How a demonstration is represented on disk and on the wire. Enough detail that a training engineer at a humanoid robotics team can integrate against it without a call.
Session
A session is the top-level unit. One session per recording. A session contains one or more clips, each aligned to a task brief.
{
"session_id": "sess_01J...",
"operator_id": "op_01J...",
"tenant_id": "ten_01J...",
"task_brief_id": "tb_01J...",
"device": {
"model": "iphone_15_pro",
"tier": 1,
"has_lidar": true
},
"created_at": "2026-04-21T14:22:00Z",
"consent": {
"brief_accepted_at": "2026-04-21T14:21:58Z",
"safety_rules_version": "v4.2"
},
"clips": ["clip_01J...", "clip_02J..."]
}Clip
A clip is the reviewed unit. Safety, smoothness, and quality are scored at the clip level. Pose and trajectory are emitted per-clip.
{
"clip_id": "clip_01J...",
"session_id": "sess_01J...",
"duration_ms": 18420,
"video": {
"codec": "hevc",
"frames": 553,
"fps": 30,
"resolution": [1920, 1080]
},
"depth": {
"modality": "lidar",
"frames": 553
},
"pose": {
"format": "coco_wholebody",
"frames": 553
},
"trajectory": {
"end_effector_frames": 553
},
"environment": {
"room_scale_mesh": true,
"blur_enforced": true
},
"scoring": {
"safety": 0.94,
"smoothness": 0.81,
"quality": 0.88,
"status": "approved"
}
}Safety signals
Safety is scored machine-first, reviewed human-second. A reviewer can override a machine score; the override is recorded with the rationale.

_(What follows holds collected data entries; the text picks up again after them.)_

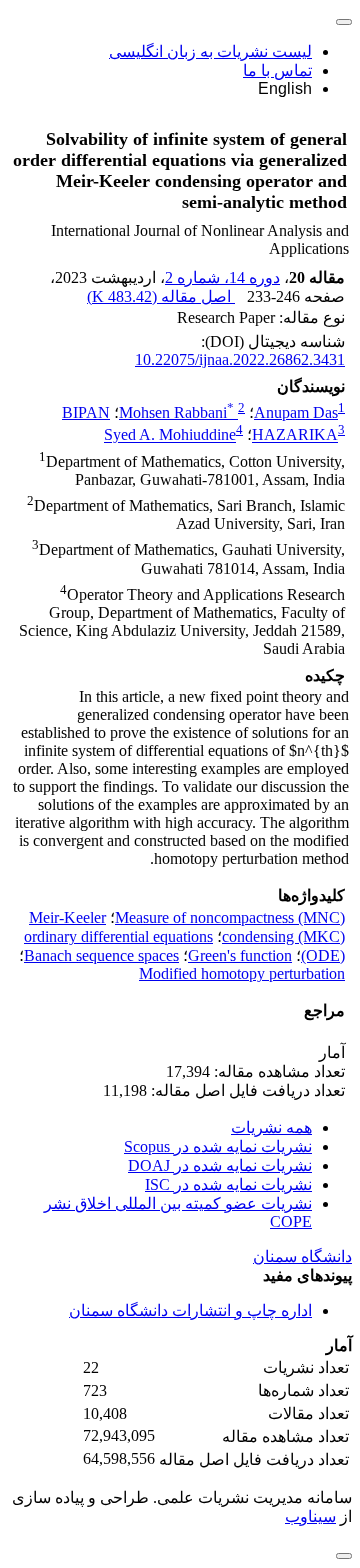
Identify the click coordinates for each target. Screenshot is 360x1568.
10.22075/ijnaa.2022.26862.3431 (240, 359)
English (285, 88)
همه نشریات (271, 1127)
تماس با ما (277, 70)
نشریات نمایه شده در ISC (228, 1184)
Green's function (240, 955)
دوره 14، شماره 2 (222, 277)
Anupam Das (296, 412)
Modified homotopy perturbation (242, 973)
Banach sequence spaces (101, 955)
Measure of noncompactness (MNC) (230, 917)
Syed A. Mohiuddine (170, 435)
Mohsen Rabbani (176, 412)
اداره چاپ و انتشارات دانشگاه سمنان (190, 1310)
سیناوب (310, 1516)
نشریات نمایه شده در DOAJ (220, 1165)
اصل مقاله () (161, 296)
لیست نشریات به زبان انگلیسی (210, 51)
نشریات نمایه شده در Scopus (218, 1146)
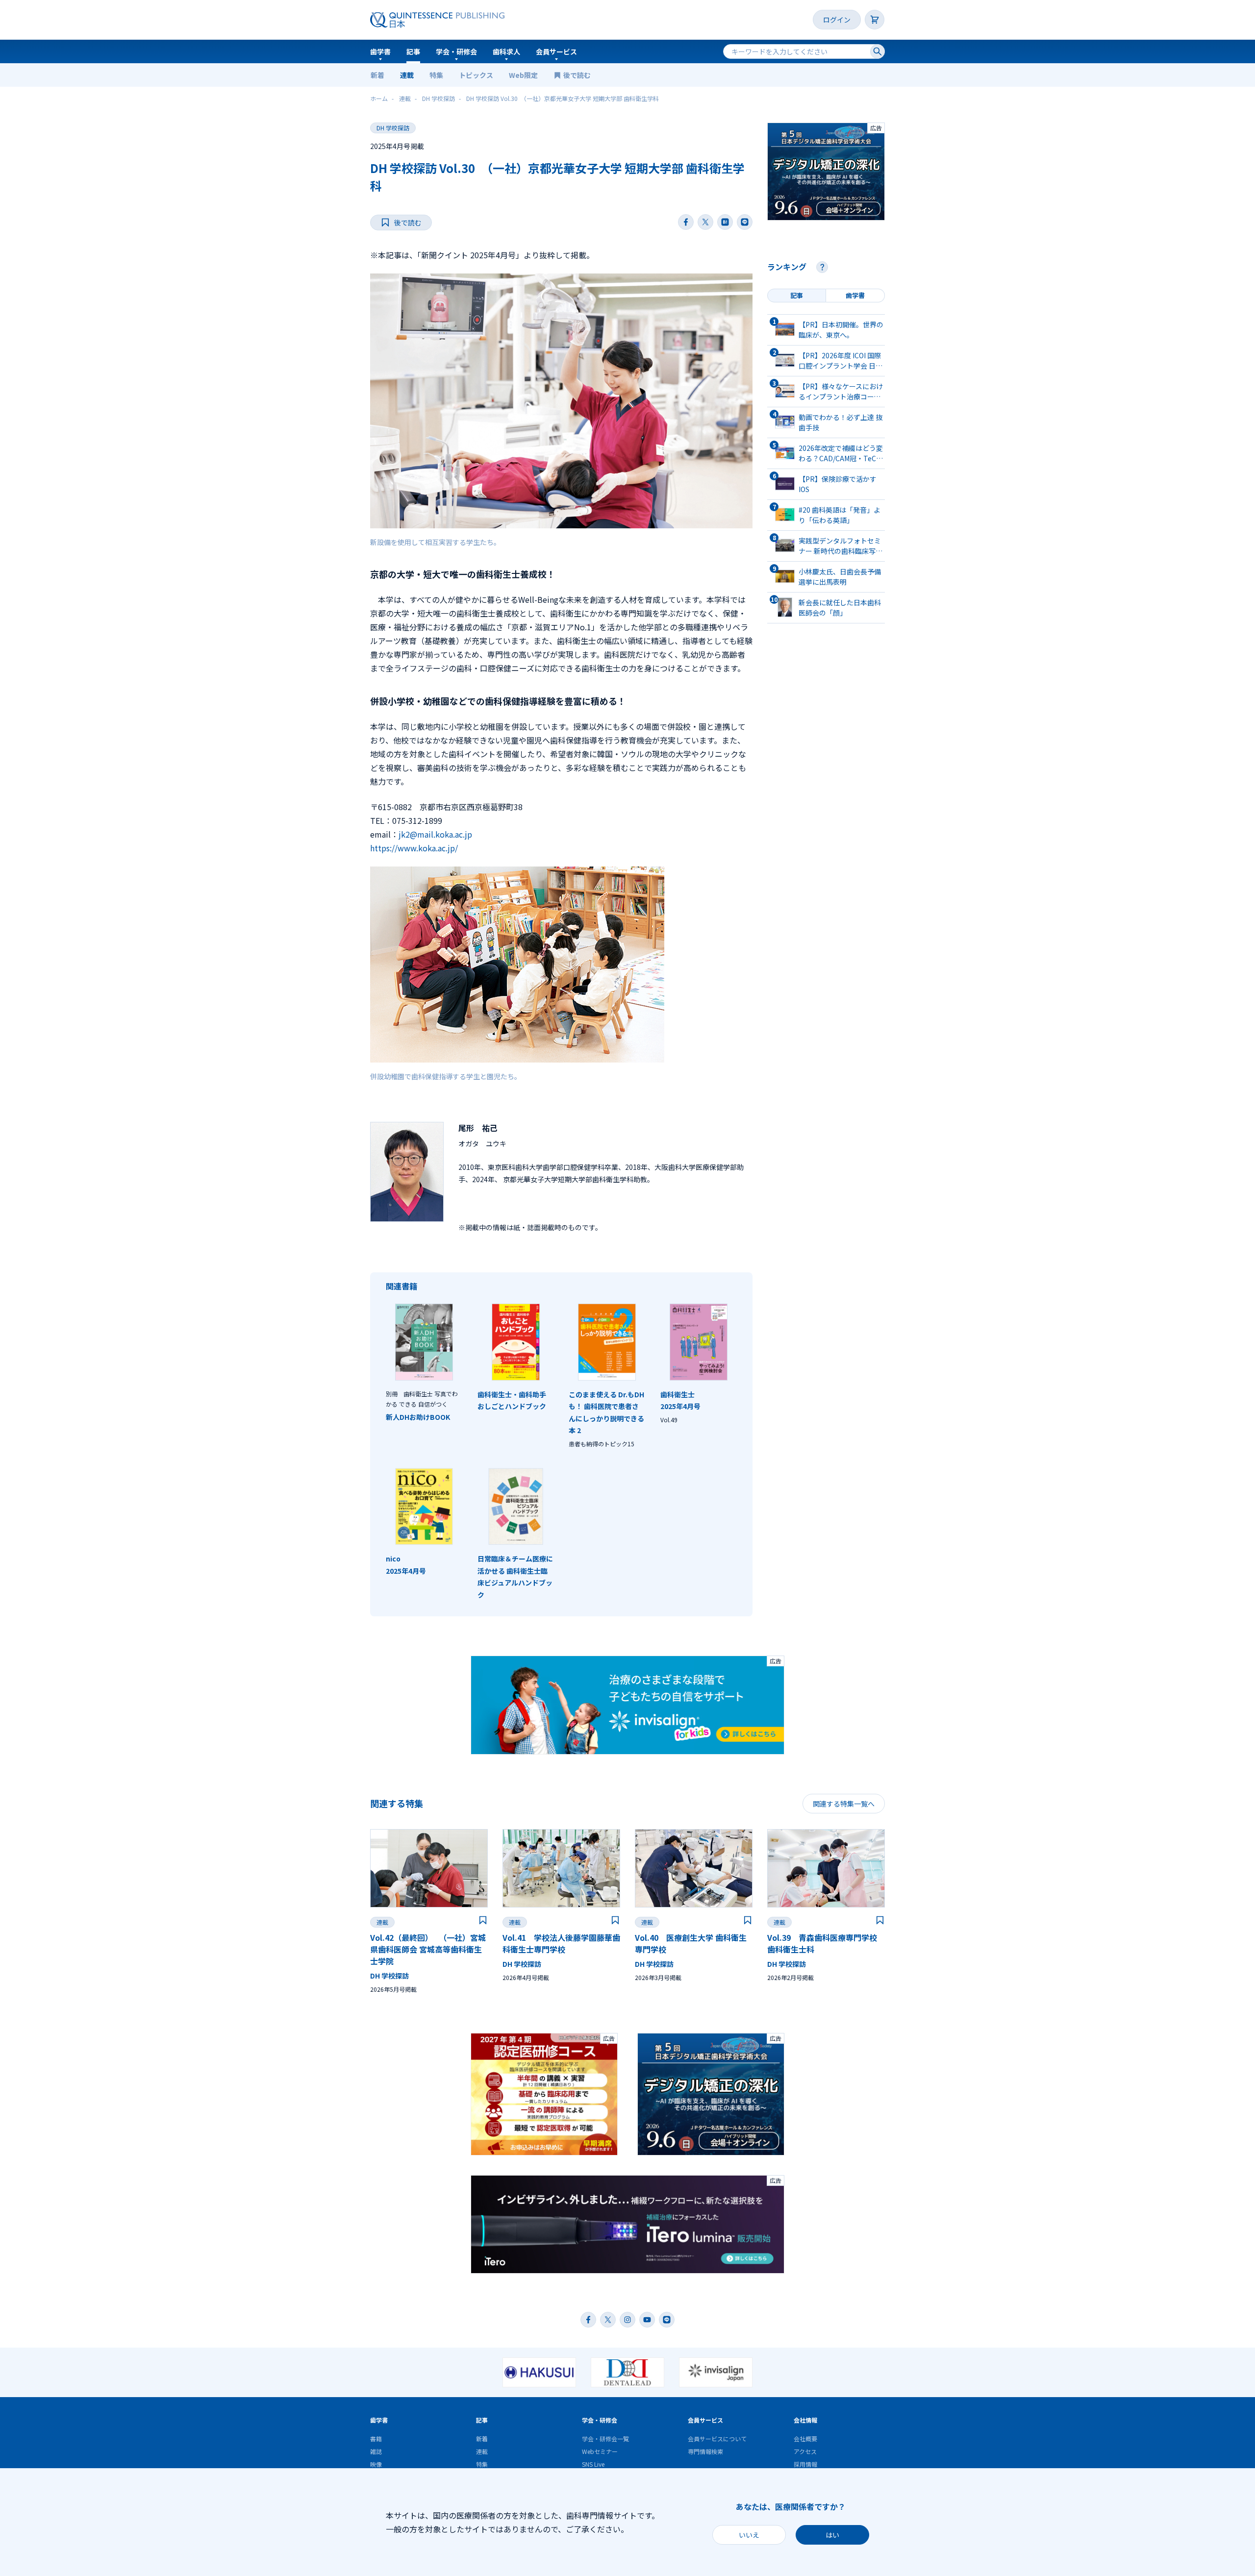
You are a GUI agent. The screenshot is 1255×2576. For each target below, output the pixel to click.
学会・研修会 (456, 51)
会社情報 (805, 2420)
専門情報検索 (705, 2451)
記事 (413, 51)
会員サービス (556, 51)
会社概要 (805, 2438)
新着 (377, 75)
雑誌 (376, 2451)
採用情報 (805, 2464)
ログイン (837, 20)
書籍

- contact_severity — peak contact force, normalized by end-effector mass.
- jerk_peak — L2 norm of the third derivative of end-effector position.
- privacy_enforced — boolean. Did on-device blur complete before upload.
- reviewer_override — nullable. If non-null, the machine score is superseded and the rationale is stored.
Provenance
Every clip carries provenance back to the operator, the device, the task brief, and the safety-rules version. This is what makes the review auditable.